● **PAGE**:
◇ ◇ ◇ ◇ ◇ ◇ ◇

Why the word "English" can both mean the English language, and the English people?

Is there any historical reason for this? By "historical", I mean, is the usage already like this a long time ago?

I am asking this because "people" and "language" are two related but very different concepts. Why use the same word for two different things? (Well, of course a single word can have two or more completely different and unrelated meanings, but that's not what I am asking here.)

I am a Chinese. In Chinese the words for people of a country and the language of that country are different. For example, for English people, we would just say "English people", and for the language, we would say "English language". I don't know what is the case in other languages.

Best Answer

(Note: I actually wanted to post this as a comment, not an answer, but for some reason it doesn't seem to do anything when I try—simply does not react.)

FJDU, you are missing the fact that in Chinese, you do not really say English language/people, since Chinese does not have a way of morphologically deriving adjectives from nouns. What you really say is England language and England people. Different languages derive words from each other in different ways; in English, an adjective can be derived from country (and similar) names, and these adjectives can then, like so many other, be used as nouns. If you simply make a noun out of an adjective that means ‘of England’, it makes sense that that will most often refer to either the people of England or the language of England.

There are languages where simple adjectives, nouns for people, and nouns for languages have three different forms (Irish and Scottish Gaelic work like this, and I have some vague memory of reading somewhere that Turkish does too?); there are languages where two are the same and one is different (English is partly one of these, at least for some languages/countries; Germanic languages in general share the same distribution of adjective + language being the same and people being a different word; Finnish has a slightly different model where adjective + people are the same word, but language is simply the name of the country/place itself, underived); and there are languages where all three are the same (such as Chinese).

There is no real ‘reason’ as such for all this. It is just part of what makes languages different from each other.

◇ ◇ ◇ ◇ ◇ ◇ ◇

● **DATA LISTING**:
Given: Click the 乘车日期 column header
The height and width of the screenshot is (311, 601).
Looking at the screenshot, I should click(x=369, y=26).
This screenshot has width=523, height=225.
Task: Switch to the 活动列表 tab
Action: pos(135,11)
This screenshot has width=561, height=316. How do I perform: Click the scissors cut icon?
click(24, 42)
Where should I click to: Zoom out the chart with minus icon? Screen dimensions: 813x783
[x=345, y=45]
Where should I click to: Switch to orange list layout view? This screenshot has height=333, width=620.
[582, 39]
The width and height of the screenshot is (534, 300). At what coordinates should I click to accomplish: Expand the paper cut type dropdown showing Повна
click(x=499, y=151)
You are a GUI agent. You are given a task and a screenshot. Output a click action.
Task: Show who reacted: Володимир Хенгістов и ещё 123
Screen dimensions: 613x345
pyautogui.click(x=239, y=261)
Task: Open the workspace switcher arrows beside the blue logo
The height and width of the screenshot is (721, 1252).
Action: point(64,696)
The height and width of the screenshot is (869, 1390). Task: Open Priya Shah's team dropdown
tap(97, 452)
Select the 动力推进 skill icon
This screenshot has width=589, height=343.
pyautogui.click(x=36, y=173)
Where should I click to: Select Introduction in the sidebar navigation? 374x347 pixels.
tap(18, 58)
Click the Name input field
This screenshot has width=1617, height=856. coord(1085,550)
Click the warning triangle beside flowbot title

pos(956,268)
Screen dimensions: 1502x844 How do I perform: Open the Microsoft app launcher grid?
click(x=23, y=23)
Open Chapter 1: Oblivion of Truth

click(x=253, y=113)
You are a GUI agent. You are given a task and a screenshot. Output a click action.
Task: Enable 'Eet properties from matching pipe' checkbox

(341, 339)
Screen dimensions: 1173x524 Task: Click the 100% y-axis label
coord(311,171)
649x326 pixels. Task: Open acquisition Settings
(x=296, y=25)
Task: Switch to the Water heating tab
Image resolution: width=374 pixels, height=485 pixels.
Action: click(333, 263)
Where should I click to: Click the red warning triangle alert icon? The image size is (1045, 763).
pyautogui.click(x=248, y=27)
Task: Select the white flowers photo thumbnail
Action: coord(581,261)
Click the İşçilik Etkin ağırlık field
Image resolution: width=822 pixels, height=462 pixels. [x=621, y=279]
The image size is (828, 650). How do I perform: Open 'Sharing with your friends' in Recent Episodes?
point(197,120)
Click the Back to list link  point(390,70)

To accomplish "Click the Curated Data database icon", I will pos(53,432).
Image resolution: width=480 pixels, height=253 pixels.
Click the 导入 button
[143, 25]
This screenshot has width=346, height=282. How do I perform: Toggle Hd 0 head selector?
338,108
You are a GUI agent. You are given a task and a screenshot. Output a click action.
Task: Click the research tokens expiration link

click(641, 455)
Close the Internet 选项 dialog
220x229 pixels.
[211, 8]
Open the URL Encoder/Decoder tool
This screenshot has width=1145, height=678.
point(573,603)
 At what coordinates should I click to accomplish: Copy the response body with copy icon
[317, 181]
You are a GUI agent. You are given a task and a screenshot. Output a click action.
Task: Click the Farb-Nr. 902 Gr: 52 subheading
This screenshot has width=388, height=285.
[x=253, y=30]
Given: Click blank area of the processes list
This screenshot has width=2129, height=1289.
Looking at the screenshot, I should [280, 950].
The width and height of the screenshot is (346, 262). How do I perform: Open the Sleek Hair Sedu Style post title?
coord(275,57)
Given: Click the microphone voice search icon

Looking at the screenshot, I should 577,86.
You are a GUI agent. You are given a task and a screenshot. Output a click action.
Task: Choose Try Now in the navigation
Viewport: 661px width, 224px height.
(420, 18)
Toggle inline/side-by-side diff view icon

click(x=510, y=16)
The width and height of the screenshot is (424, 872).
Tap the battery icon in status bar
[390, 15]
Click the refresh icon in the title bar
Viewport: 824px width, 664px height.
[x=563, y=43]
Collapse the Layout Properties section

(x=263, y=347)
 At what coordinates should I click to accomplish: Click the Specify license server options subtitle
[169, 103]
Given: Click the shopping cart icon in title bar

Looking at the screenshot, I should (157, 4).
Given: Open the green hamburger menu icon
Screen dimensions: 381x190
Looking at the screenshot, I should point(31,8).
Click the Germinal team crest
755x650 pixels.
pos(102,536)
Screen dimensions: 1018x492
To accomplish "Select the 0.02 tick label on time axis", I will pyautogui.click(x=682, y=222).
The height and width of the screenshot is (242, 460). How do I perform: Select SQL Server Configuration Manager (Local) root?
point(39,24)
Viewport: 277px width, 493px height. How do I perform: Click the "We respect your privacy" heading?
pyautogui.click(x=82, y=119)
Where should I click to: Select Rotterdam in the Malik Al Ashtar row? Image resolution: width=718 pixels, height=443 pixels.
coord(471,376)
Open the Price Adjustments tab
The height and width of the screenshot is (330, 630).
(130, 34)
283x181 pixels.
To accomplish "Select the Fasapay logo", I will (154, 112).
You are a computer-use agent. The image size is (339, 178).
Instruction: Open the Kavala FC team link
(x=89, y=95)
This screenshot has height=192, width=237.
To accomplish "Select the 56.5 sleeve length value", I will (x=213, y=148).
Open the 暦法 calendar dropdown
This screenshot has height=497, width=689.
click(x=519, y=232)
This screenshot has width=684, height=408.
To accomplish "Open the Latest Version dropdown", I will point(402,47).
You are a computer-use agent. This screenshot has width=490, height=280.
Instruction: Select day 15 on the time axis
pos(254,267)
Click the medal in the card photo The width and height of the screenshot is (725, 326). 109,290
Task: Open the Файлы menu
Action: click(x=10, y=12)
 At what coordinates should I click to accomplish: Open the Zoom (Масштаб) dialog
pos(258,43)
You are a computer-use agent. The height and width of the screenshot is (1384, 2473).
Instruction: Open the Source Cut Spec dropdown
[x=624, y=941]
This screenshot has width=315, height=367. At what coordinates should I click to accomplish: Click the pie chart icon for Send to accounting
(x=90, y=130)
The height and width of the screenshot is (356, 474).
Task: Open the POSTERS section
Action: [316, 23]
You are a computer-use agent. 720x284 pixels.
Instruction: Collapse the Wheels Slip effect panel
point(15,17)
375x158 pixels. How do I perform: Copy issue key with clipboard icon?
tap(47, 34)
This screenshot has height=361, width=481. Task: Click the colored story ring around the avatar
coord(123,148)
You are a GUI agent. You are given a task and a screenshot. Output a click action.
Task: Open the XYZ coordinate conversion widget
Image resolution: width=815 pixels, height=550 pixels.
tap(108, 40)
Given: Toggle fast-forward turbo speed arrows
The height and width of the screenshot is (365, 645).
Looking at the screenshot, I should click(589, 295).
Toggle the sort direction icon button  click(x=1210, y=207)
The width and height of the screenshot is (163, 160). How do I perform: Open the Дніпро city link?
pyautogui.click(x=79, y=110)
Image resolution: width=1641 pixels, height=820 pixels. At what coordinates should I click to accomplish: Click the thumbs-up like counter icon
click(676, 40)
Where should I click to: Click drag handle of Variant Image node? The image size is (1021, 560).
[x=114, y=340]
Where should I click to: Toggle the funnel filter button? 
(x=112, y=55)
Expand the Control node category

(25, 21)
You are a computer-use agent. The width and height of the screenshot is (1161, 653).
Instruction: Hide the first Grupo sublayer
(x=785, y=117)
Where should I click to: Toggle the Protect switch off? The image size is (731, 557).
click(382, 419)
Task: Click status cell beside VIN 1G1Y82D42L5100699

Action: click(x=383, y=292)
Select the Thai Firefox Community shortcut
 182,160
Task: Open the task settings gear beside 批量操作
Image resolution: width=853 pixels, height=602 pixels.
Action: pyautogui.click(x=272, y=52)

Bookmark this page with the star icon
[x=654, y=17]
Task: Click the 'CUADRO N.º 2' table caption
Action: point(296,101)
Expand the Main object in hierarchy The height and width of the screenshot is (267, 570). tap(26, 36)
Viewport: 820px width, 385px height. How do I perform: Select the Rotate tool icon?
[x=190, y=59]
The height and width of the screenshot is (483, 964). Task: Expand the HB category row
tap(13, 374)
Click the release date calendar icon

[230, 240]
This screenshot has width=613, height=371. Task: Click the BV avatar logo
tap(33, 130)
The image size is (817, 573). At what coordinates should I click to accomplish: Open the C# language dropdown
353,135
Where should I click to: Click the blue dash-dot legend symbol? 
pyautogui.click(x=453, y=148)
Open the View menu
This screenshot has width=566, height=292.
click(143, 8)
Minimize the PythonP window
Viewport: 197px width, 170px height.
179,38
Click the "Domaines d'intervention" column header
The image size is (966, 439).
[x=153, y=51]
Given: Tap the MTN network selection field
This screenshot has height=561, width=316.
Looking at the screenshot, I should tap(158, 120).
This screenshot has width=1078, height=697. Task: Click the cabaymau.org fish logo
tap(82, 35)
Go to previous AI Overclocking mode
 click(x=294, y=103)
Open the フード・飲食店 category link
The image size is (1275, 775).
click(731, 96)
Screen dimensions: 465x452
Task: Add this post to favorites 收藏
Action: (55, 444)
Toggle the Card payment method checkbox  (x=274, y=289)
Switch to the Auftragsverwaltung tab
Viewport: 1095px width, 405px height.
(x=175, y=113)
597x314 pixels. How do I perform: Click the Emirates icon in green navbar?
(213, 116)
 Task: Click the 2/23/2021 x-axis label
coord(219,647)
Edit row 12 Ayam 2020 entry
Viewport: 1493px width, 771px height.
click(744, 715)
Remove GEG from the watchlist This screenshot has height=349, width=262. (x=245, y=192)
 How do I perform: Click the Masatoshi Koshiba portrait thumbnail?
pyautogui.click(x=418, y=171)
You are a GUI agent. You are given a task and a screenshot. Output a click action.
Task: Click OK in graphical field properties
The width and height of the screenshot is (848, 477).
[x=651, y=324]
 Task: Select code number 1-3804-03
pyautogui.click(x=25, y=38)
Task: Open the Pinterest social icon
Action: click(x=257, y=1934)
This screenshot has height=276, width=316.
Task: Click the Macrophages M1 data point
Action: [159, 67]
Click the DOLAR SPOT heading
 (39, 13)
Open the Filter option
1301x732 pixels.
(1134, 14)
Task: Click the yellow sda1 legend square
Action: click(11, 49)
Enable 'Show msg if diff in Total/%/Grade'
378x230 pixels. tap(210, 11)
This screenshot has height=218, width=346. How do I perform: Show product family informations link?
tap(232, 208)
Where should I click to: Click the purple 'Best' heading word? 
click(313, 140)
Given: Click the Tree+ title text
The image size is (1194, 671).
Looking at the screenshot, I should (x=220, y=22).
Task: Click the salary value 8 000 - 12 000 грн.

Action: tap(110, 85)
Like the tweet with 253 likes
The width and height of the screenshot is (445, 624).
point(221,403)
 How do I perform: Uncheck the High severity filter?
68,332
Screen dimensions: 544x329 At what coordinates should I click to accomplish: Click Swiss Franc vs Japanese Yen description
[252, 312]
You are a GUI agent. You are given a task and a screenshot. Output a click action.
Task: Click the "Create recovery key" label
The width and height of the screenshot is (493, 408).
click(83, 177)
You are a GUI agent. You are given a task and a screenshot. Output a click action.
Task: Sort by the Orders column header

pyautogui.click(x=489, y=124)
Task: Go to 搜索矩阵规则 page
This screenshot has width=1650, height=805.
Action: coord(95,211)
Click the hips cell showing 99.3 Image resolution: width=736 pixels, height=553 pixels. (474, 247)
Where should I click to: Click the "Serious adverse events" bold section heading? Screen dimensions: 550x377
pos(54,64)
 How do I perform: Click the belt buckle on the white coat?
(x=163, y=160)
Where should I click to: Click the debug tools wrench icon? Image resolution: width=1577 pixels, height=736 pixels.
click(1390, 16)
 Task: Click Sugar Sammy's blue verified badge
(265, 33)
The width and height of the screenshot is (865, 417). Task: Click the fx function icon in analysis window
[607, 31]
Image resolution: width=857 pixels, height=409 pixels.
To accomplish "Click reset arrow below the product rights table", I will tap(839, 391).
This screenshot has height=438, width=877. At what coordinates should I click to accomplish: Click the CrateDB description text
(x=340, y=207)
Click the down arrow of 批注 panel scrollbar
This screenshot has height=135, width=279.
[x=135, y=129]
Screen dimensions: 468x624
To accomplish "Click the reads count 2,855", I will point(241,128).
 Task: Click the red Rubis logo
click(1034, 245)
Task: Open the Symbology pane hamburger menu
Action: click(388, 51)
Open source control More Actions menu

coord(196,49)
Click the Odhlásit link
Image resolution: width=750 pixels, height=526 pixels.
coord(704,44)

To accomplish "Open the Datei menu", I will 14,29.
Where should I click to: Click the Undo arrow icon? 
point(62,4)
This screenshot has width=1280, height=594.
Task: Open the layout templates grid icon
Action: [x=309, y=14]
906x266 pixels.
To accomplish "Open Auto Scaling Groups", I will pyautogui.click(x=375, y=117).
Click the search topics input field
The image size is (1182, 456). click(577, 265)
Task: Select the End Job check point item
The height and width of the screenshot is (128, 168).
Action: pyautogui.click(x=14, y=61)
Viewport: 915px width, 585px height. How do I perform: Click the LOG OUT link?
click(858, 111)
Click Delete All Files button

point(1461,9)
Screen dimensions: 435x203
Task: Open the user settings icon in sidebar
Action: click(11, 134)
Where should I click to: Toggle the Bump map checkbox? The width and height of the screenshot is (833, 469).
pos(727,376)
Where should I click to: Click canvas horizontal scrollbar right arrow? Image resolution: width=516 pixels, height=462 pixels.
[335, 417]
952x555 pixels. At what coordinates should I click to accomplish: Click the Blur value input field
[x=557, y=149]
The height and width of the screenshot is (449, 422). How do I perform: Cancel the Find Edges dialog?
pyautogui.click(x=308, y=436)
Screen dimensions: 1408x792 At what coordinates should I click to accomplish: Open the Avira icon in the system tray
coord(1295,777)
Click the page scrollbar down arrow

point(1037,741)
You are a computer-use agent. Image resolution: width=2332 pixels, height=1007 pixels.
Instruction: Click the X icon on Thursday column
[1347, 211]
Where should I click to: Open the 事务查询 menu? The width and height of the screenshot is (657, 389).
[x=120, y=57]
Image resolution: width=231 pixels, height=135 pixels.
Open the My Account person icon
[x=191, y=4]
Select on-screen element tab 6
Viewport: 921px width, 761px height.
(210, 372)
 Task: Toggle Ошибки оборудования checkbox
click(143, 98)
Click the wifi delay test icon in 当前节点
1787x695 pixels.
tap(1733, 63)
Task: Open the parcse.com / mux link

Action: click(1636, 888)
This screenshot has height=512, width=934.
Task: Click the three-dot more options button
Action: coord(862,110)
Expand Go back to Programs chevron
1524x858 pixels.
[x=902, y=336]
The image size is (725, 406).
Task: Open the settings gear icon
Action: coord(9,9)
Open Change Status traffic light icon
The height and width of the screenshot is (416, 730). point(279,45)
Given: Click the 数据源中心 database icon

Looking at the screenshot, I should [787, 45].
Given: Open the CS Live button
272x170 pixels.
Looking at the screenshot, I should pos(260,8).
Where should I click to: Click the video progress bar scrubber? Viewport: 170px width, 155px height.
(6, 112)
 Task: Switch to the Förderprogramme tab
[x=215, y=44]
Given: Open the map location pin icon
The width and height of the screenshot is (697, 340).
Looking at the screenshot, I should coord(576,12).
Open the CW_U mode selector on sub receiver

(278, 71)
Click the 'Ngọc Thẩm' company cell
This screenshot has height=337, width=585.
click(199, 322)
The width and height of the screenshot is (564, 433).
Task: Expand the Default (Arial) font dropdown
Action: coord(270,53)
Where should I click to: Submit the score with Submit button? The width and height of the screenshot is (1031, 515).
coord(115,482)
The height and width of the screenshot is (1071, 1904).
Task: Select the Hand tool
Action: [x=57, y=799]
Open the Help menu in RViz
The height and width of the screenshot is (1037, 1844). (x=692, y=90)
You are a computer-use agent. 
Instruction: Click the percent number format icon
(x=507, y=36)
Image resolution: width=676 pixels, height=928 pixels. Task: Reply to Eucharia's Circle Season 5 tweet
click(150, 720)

◇ ◇ ◇ ◇ ◇ ◇ ◇

● **BRIEF**: In the post on why "English" names both a language and a people, copy out verbatim the part that opens with the words containing "I am asking this" and closes with "does not react.)".

● **RESULT OF THIS EXERCISE**:
I am asking this because "people" and "language" are two related but very different concepts. Why use the same word for two different things? (Well, of course a single word can have two or more completely different and unrelated meanings, but that's not what I am asking here.)

I am a Chinese. In Chinese the words for people of a country and the language of that country are different. For example, for English people, we would just say "English people", and for the language, we would say "English language". I don't know what is the case in other languages.

Best Answer

(Note: I actually wanted to post this as a comment, not an answer, but for some reason it doesn't seem to do anything when I try—simply does not react.)